▶ [ABOUT THIS TASK] Every line from the one holding "Instruction: Switch to the 通道 tab" through the last line of the records must be retyped exactly, and no other line or picture may appear in the copy.

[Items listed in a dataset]
***
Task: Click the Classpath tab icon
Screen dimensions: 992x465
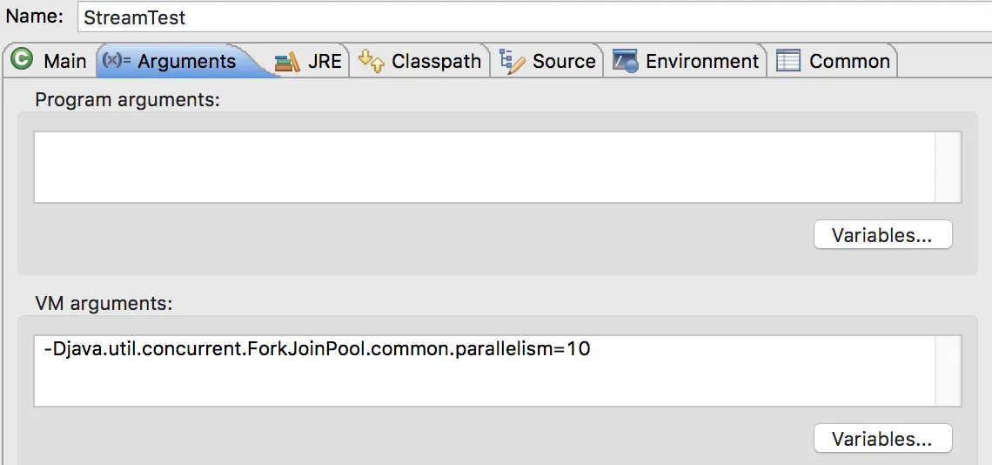Action: [x=371, y=60]
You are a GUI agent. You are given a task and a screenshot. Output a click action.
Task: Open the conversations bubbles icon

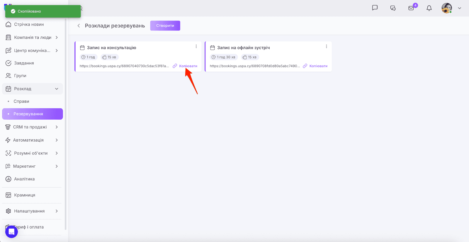(x=393, y=8)
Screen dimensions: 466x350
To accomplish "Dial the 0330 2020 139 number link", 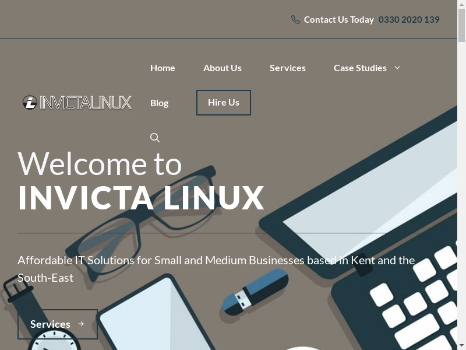I will 409,20.
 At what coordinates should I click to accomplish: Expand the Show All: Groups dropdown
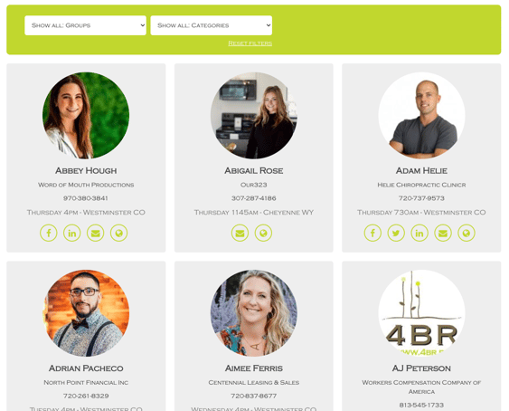(85, 25)
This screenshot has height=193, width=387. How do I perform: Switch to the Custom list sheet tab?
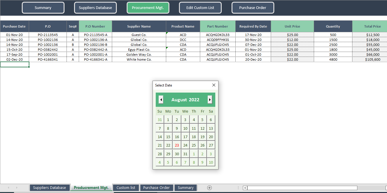(126, 187)
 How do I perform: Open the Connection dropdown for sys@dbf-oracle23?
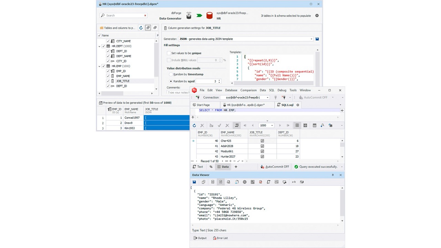coord(268,97)
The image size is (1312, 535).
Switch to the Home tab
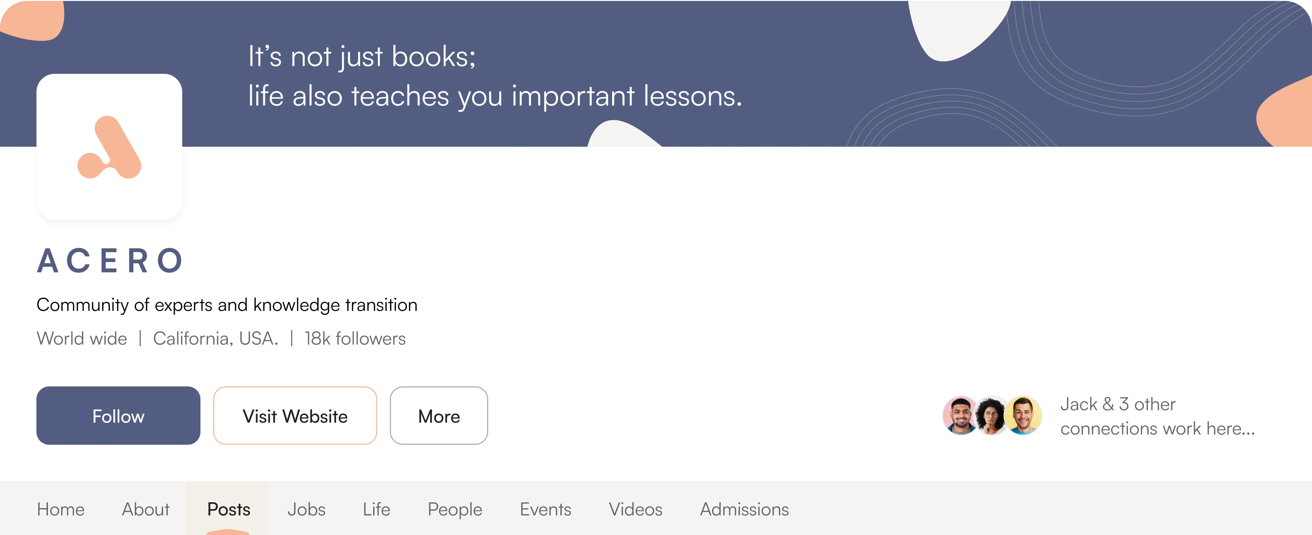(x=61, y=509)
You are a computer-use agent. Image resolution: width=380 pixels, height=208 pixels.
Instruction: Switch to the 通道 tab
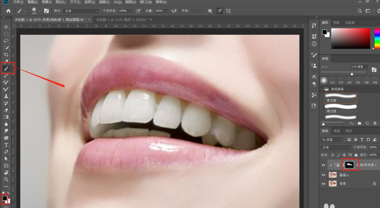click(x=337, y=131)
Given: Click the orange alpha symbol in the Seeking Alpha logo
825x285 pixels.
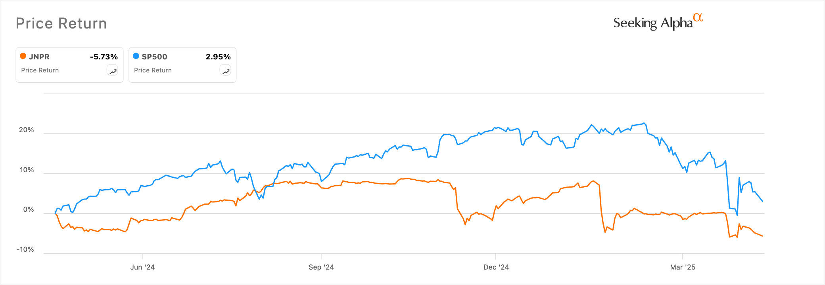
***
▶ [SOLUTION]
Instruction: Switch to the 通道 tab
click(x=337, y=131)
Given: Click the orange alpha symbol in the Seeking Alpha logo
825x285 pixels.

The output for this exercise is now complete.